A Predicting Fatigue Life of Miter Gate Anchorages with Stochastic Modeling and Limited Sensor Data

Abstract

The US Army Corps of Engineers (USACE) maintains a large inventory of lock and dam structures along inland waterways in the US. Miter gates are key components of lock systems and therefore the ability to assess the fatigue life of miter gates is critical to direct maintenance operations and prevent costly disruptions to commercial traffic. Miter gates are supported by steel anchorages, which transfer the gate overturning reaction to the concrete lock wall. Many anchorages have been in service for 80 to 90 years and may be approaching the end of their fatigue life. However, their condition is unknown because they are embedded in concrete. We present a new method that addresses four major challenges for predicting fatigue life of miter gate anchorages: (1) estimating loads on the anchorage; (2) computing stress ranges in the anchorage based on those loads, accounting for steel-concrete interaction; (3) estimating the number of load cycles on the anchorage; and (4) incorporating uncertainty and the ability to update estimates based on inspection data.
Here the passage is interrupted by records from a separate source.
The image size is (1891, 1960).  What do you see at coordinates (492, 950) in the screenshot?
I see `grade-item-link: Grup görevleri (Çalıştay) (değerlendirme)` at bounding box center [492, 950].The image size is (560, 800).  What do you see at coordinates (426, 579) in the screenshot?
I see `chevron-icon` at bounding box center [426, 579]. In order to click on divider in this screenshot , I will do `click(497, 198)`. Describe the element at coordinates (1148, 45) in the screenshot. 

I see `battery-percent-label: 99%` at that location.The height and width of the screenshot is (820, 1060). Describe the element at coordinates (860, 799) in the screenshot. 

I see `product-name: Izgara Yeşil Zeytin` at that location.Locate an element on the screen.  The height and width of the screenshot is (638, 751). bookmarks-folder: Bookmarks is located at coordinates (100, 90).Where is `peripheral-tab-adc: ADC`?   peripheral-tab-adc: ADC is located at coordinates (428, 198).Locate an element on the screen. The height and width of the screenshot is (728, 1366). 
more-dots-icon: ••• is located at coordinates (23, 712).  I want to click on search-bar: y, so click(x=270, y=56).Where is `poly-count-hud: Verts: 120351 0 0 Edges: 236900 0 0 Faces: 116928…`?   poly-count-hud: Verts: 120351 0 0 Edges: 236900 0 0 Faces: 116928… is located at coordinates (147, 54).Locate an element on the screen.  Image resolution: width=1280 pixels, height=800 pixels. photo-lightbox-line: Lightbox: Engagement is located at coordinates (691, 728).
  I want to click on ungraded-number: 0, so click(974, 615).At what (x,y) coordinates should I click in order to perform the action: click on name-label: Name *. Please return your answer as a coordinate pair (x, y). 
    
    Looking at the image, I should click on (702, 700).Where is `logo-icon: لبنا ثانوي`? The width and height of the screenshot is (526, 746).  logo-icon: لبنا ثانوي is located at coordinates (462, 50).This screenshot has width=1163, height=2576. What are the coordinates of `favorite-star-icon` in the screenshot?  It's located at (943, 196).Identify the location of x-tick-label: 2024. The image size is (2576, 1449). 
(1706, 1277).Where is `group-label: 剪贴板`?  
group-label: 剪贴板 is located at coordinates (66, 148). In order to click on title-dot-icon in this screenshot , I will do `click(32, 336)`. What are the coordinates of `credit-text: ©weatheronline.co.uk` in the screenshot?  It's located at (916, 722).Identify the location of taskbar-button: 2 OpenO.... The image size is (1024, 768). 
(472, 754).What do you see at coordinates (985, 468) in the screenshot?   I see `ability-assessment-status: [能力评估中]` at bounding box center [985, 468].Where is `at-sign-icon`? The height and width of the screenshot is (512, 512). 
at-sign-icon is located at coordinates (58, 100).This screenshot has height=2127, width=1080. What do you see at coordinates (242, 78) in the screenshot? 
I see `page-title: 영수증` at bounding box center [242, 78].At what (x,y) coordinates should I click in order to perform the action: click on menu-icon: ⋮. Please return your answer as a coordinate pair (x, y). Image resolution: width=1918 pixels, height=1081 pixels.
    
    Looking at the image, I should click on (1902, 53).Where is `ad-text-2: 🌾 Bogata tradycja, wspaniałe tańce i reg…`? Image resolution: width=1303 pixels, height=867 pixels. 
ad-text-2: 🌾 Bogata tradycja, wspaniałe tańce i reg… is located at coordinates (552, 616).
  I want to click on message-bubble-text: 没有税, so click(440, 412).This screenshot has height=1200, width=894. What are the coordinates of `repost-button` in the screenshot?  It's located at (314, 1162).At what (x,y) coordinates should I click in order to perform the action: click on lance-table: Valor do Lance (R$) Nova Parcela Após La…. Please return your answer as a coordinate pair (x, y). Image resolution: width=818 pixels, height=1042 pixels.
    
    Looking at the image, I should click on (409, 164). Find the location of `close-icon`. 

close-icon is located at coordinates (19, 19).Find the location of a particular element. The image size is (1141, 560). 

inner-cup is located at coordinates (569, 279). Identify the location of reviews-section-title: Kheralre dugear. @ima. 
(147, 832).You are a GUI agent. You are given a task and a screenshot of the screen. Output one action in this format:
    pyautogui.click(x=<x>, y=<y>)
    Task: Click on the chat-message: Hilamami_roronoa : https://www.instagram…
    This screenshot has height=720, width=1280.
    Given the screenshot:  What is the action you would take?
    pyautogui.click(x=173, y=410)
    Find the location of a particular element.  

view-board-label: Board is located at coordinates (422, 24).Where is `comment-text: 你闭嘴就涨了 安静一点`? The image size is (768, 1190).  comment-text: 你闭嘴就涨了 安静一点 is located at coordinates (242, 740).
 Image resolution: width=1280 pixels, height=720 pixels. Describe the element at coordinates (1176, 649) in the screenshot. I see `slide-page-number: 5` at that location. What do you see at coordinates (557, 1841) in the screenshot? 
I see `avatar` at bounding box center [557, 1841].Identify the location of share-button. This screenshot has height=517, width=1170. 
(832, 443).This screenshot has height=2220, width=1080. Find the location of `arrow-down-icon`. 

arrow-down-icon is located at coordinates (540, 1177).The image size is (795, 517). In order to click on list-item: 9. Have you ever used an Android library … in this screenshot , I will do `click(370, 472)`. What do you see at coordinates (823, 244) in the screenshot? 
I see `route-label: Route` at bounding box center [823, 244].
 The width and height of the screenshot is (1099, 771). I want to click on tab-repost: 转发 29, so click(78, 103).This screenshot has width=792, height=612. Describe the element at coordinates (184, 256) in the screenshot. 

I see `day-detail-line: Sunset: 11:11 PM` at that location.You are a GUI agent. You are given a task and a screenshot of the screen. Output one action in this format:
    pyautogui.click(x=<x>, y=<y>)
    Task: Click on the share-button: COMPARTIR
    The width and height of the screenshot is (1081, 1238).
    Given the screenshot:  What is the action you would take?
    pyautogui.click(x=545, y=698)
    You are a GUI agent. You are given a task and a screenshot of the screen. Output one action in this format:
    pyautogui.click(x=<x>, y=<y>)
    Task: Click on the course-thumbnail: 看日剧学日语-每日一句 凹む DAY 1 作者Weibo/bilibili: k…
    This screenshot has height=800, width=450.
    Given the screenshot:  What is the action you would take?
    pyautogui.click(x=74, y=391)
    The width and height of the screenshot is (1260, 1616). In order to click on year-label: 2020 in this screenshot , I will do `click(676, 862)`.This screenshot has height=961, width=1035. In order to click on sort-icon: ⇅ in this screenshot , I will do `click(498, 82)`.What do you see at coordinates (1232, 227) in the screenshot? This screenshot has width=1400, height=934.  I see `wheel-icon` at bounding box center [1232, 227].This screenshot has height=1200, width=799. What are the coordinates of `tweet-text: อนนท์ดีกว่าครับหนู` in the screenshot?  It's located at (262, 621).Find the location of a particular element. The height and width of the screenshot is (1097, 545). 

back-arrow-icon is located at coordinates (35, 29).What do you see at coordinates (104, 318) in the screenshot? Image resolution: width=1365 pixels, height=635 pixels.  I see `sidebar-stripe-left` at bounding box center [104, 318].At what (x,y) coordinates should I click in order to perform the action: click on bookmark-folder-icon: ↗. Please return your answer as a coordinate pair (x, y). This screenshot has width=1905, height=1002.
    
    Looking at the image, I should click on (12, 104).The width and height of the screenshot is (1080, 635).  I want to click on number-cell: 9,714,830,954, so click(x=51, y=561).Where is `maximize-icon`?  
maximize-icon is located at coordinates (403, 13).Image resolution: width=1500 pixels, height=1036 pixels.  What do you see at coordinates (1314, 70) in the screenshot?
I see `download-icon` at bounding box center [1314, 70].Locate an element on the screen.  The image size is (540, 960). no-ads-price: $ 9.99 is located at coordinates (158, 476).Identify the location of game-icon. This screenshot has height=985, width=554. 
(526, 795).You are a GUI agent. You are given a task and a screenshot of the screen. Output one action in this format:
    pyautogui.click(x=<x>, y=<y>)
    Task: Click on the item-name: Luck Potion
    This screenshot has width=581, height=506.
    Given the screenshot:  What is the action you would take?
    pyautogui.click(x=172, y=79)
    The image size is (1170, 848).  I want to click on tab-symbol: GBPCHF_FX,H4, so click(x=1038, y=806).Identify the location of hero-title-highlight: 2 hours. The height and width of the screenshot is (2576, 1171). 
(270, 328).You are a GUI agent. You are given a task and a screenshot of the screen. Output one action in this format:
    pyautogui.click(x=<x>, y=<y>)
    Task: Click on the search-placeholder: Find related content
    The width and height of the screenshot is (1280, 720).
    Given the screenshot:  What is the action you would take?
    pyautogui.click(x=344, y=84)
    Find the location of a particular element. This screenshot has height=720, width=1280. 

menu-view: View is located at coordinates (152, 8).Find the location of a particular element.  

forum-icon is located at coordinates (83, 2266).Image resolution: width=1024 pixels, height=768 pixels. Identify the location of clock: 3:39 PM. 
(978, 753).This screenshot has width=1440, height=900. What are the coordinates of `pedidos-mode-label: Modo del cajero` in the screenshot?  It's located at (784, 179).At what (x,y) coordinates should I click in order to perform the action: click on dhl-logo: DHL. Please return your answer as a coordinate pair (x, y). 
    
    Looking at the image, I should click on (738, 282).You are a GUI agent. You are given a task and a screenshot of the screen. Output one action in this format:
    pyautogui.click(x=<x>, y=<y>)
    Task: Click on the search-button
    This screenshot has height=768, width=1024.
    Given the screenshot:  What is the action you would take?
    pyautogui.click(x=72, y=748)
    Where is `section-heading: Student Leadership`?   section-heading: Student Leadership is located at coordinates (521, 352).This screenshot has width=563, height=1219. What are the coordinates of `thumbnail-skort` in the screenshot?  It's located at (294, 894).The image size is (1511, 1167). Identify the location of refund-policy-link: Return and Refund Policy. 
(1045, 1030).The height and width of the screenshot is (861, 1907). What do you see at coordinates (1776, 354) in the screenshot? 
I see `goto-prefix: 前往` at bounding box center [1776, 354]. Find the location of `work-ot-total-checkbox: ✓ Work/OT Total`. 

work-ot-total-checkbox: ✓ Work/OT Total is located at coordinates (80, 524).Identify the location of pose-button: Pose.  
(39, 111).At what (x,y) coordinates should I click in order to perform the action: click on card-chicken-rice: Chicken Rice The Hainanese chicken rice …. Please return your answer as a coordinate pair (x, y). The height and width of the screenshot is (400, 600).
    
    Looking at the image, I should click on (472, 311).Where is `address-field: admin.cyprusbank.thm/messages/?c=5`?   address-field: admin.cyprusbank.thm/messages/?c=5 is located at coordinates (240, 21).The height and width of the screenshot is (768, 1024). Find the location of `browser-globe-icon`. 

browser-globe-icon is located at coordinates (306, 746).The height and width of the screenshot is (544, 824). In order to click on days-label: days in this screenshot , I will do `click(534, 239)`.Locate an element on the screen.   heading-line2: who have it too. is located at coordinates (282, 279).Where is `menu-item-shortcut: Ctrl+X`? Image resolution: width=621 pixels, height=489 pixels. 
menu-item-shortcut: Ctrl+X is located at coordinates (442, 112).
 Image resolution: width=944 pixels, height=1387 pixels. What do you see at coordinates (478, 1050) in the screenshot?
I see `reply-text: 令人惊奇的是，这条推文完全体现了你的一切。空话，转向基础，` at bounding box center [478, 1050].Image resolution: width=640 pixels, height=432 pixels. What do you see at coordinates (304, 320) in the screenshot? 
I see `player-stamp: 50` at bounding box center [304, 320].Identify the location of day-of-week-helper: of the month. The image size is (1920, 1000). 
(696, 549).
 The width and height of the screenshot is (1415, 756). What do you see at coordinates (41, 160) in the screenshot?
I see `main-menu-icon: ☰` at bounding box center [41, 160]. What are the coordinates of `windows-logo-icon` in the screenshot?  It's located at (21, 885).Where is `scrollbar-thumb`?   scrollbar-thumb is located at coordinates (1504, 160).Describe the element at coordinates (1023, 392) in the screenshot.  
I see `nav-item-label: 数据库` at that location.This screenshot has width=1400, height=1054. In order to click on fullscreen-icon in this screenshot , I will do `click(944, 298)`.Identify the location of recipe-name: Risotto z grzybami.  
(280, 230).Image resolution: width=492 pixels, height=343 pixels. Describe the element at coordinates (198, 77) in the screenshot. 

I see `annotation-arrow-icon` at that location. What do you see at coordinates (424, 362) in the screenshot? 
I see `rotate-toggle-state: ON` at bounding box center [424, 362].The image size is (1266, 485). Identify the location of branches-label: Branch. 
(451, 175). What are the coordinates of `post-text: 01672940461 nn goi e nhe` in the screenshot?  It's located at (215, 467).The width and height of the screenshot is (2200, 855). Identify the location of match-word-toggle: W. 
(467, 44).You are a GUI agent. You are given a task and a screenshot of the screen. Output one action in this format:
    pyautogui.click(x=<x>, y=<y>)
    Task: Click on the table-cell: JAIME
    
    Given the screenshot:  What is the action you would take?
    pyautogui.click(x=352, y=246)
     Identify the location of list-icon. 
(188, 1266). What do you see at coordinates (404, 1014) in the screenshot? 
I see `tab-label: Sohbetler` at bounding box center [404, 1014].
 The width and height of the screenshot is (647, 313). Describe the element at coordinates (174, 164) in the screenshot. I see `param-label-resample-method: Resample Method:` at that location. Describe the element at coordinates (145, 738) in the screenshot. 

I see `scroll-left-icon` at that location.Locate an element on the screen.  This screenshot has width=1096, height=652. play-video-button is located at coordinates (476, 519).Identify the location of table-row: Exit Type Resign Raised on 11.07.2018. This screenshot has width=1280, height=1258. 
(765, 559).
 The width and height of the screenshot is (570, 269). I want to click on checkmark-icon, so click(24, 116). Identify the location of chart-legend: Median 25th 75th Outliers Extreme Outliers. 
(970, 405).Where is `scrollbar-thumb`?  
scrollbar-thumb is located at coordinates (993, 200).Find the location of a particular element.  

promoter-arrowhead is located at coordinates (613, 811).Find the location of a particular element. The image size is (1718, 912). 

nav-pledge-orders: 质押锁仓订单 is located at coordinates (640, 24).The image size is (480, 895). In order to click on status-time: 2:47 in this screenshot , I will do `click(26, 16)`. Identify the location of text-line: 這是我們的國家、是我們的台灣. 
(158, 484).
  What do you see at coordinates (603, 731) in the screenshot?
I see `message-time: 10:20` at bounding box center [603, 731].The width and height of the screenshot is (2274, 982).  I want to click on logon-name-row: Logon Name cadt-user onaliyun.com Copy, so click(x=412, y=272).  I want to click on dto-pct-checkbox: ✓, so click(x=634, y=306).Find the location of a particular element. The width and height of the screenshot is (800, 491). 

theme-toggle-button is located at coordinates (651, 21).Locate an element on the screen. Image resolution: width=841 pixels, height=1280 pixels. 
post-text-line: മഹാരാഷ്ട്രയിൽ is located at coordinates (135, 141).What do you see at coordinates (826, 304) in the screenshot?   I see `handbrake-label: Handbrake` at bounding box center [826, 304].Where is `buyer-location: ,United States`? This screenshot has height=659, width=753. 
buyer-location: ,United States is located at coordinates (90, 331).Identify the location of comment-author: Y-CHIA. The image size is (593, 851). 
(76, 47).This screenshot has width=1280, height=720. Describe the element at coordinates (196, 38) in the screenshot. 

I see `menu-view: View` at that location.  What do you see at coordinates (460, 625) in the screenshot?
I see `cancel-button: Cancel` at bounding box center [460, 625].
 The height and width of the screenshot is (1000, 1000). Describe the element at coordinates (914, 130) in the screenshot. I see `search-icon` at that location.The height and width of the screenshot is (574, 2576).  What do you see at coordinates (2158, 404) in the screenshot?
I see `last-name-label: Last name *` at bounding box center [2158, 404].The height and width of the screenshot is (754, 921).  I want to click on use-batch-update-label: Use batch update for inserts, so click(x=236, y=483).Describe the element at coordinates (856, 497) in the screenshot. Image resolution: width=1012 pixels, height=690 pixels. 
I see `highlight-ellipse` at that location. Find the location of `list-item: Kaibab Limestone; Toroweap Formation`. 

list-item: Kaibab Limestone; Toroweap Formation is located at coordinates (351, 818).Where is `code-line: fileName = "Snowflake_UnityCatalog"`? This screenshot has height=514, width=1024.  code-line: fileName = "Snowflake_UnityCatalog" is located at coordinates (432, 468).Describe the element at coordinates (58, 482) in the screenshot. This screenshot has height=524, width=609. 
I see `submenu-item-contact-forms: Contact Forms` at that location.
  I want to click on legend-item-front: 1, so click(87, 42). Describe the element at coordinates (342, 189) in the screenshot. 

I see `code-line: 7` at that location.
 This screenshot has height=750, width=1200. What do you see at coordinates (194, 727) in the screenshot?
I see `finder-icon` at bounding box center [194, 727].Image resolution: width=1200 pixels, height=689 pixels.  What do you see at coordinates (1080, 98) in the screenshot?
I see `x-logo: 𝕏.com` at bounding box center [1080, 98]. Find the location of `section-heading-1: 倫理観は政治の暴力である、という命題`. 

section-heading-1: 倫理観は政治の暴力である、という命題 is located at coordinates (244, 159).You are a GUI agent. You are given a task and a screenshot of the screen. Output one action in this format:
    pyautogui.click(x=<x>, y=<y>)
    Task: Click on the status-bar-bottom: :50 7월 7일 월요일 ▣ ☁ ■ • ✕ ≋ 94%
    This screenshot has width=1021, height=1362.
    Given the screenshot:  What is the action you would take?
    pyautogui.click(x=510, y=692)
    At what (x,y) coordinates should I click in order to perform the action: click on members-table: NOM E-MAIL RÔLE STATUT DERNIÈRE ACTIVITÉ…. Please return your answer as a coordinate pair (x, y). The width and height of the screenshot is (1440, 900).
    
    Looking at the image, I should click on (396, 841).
The goal of this method is to predict anchorage fatigue life without strain gage data. It is prohibitively expensive to install instrumentation on every anchor in the USACE inventory, and therefore the limited available instrumentation is used to verify the proposed methodology. Using this framework, fatigue life estimates are made using S-N curves. Ultimately, the deterministic fatigue life predictions will be incorporated in a stochastic model that accounts for uncertainties in loading and modeling assumptions.